Comparing across models, Gradient Boosting emerges as the top performer, followed by Improved Logistic Regression. Random Forest underperformed in recall, while the baseline logistic model showed poor discrimination. Overall, supports clearly matter, but predictive power remains modest (AUC ~0.63–0.65).

In [None]:
# 10. Cross-Validation (Optional but Strong)
# ================================
cv_scores = cross_val_score(LogisticRegression(max_iter=1000), X2, y, cv=5, scoring="roc_auc")
print(f"\nCross-validated AUC for Improved Logistic Regression: {cv_scores.mean():.3f} ± {cv_scores.std():.3f}")

cv_scores_gb = cross_val_score(GradientBoostingClassifier(n_estimators=200, learning_rate=0.05, random_state=42),
                               X2, y, cv=5, scoring="roc_auc")
print(f"Cross-validated AUC for Gradient Boosting: {cv_scores_gb.mean():.3f} ± {cv_scores_gb.std():.3f}")

Cross-validation confirmed stability: Improved Logistic Regression averaged AUC ~0.61, and Gradient Boosting ~0.60. While not highly predictive, both models consistently beat chance, reinforcing the conclusion that workplace supports contribute to higher comfort.

# Conclusion

This project investigated the role of workplace supports in shaping employees’ comfort discussing mental health.  

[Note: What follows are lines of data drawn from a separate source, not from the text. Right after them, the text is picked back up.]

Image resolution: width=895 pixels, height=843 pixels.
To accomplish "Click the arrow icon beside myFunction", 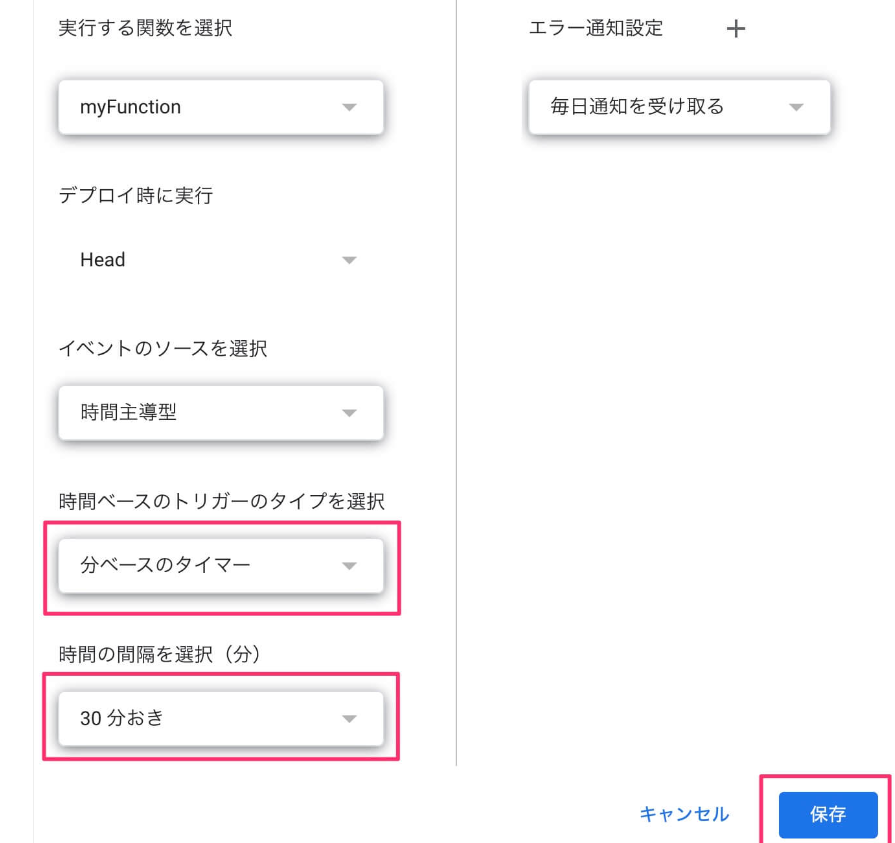I will click(x=349, y=107).
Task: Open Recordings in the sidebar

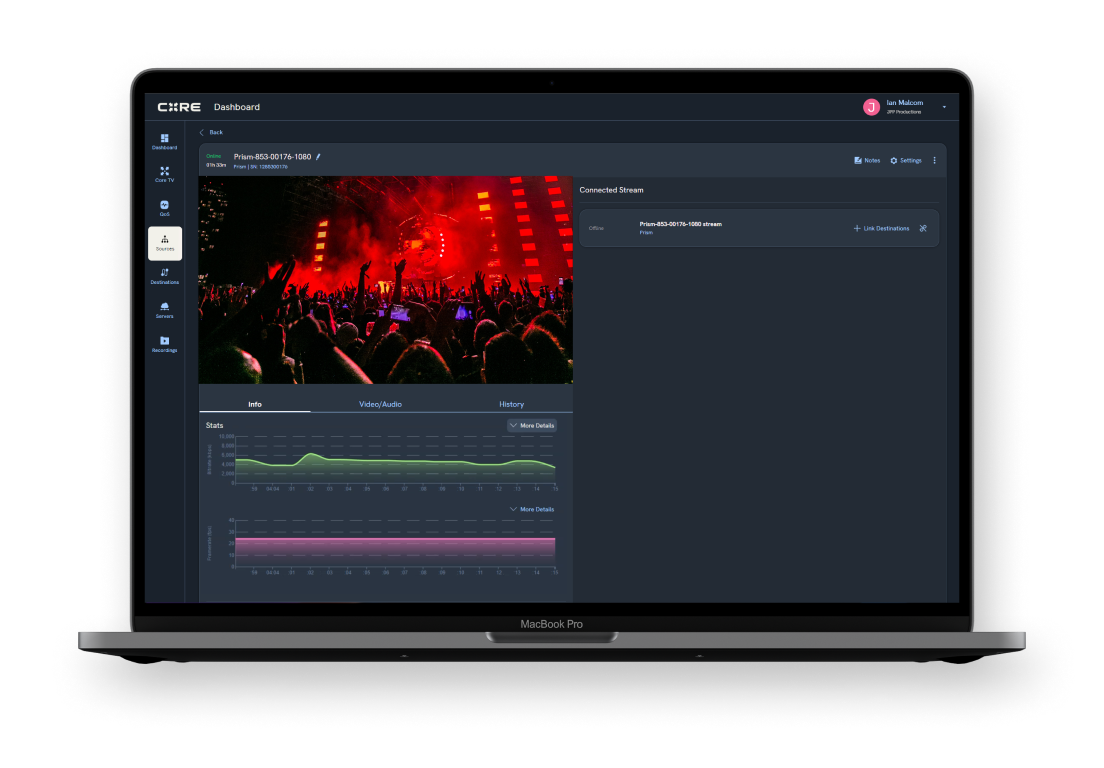Action: (x=164, y=344)
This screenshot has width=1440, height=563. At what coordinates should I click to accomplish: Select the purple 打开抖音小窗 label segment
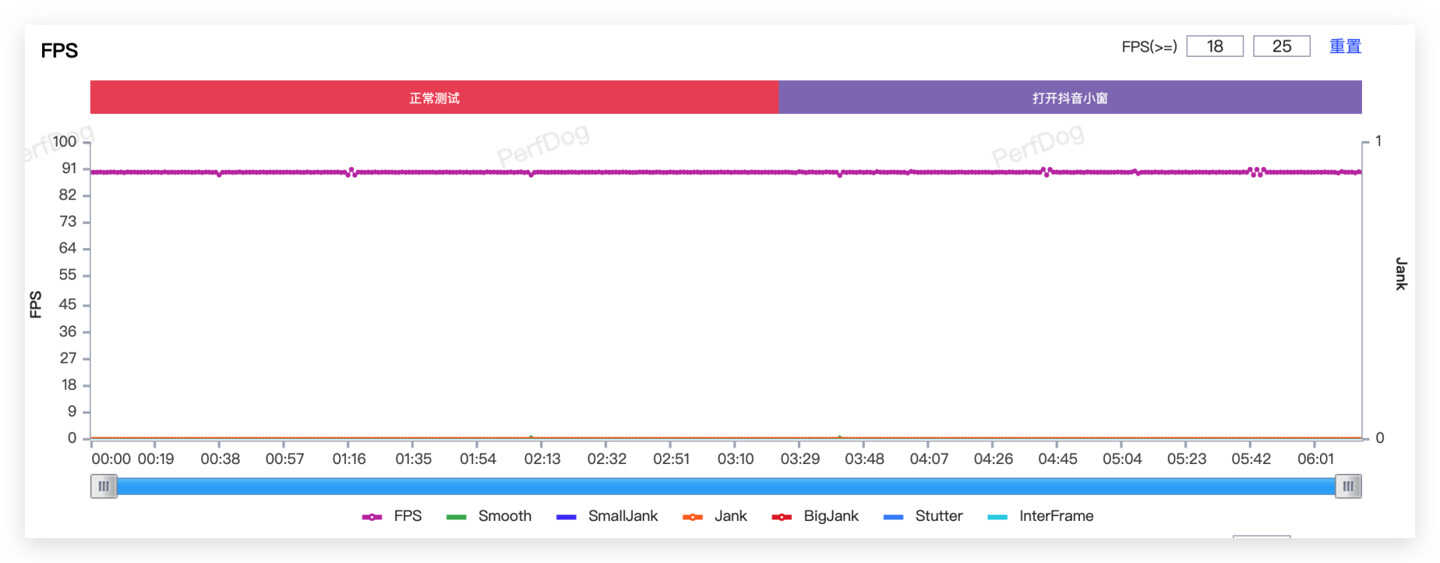pos(1070,98)
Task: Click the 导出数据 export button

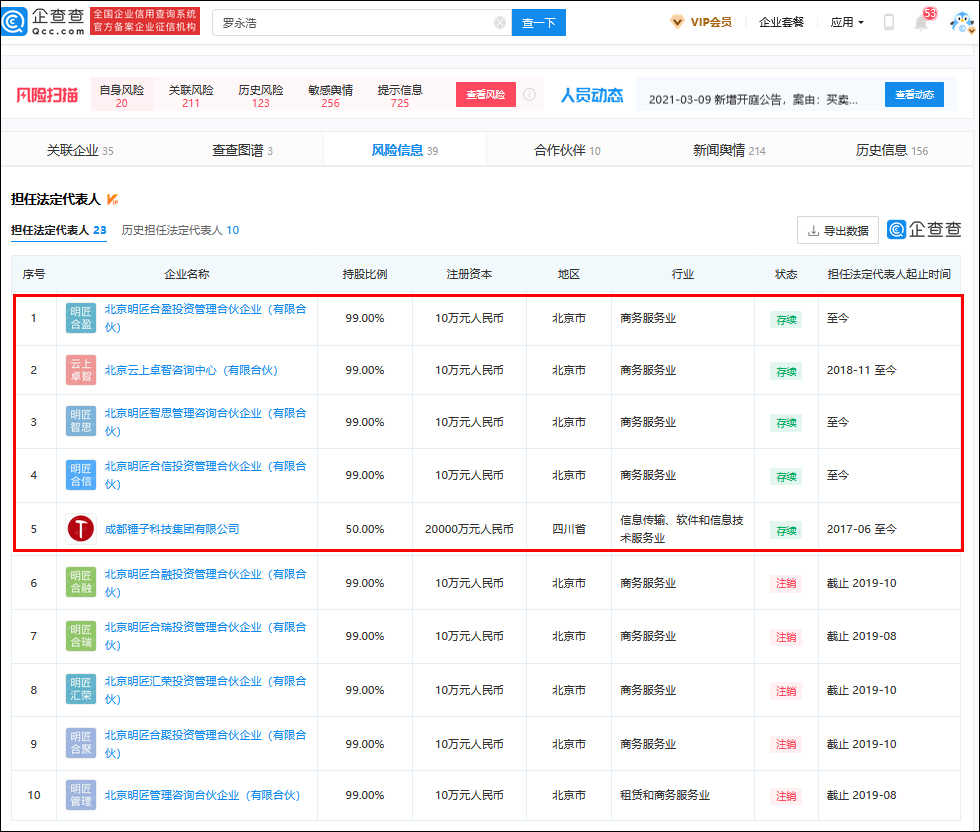Action: tap(837, 230)
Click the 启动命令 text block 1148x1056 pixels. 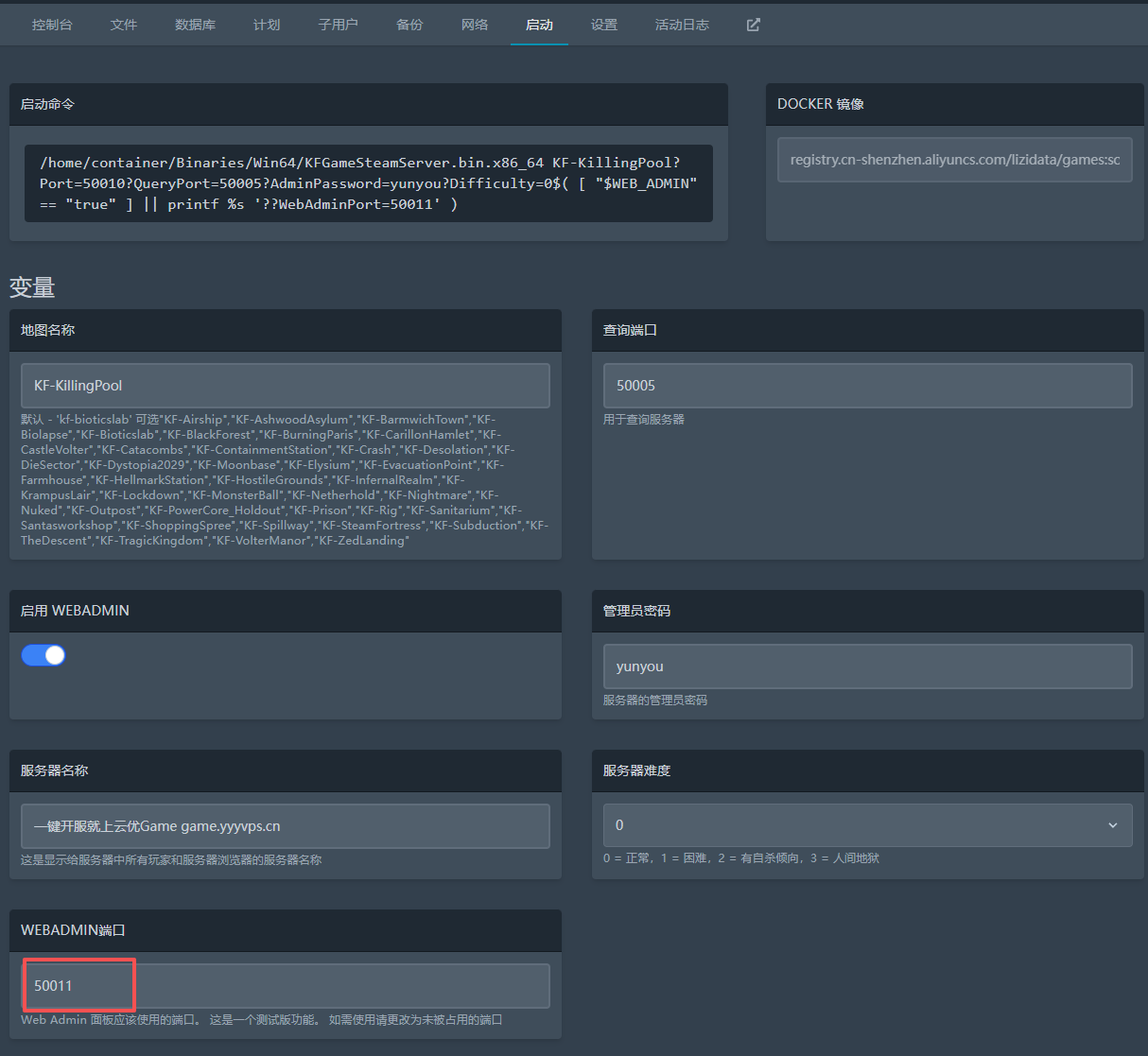click(x=369, y=183)
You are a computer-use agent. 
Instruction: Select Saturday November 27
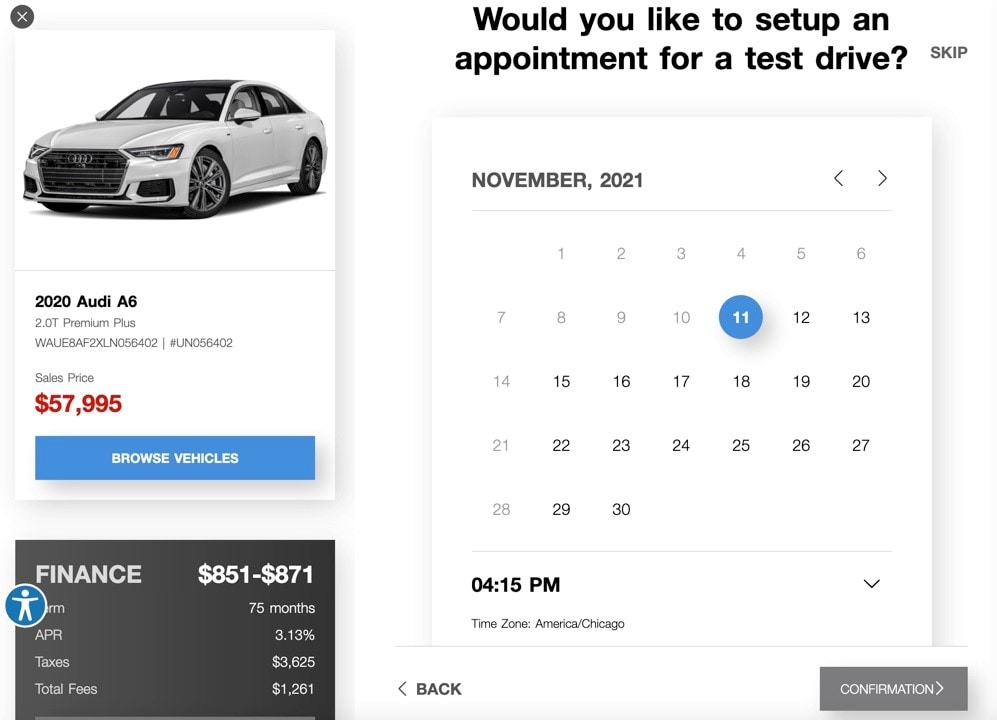pyautogui.click(x=861, y=445)
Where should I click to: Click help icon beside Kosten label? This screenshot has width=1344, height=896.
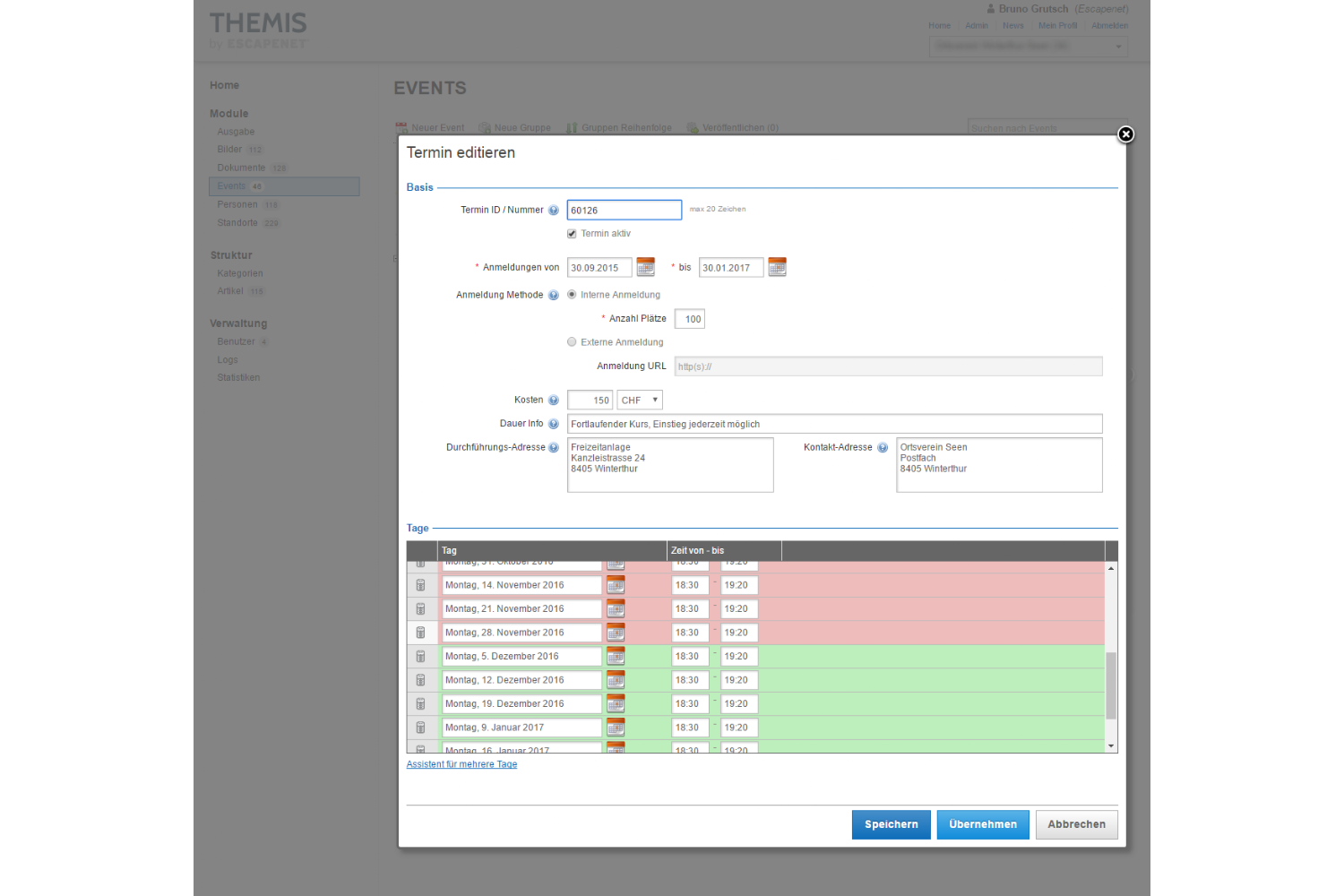[554, 401]
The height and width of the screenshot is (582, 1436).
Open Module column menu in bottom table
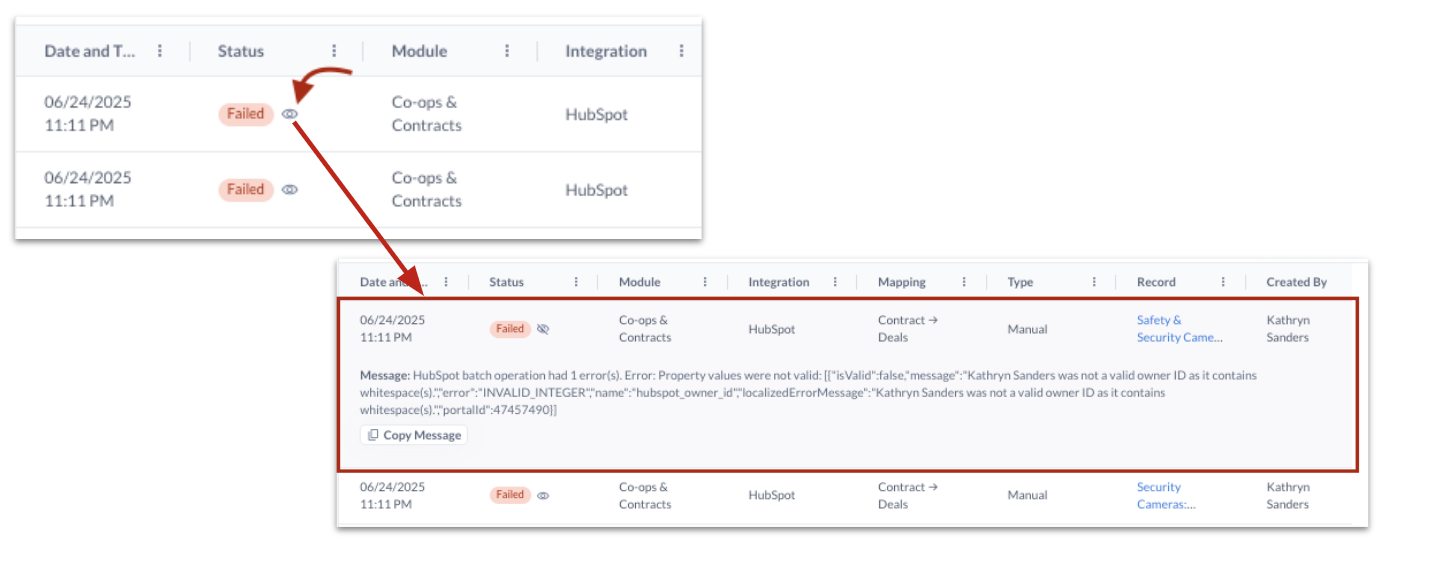705,282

- **Statistical Evidence:** A t-test showed employees with workplace resources scored significantly higher in comfort (mean difference = 0.44, p < 0.01).  
- **Predictive Modeling:** Baseline logistic regression was weak, but adding employer discussion, medical coverage, combined supports, and demographics improved results. Gradient Boosting performed best (AUC ~0.65, recall ~0.81), showing modest predictive power.  
- **Key Insights:** Employer-led discussions and medical coverage emerged as especially important predictors. Even modest supports, when combined, consistently increased comfort levels.  
- **Limitations:** Predictive strength remains modest, indicating that unmeasured factors (e.g., workplace culture, stigma, personal experiences) also influence mental health comfort.  

**Final Takeaway:** Workplace supports significantly improve employees’ comfort in discussing mental health, particularly when multiple supports are present. Employers can strengthen openness and well-being by offering accessible resources, fostering discussions, and ensuring medical coverage.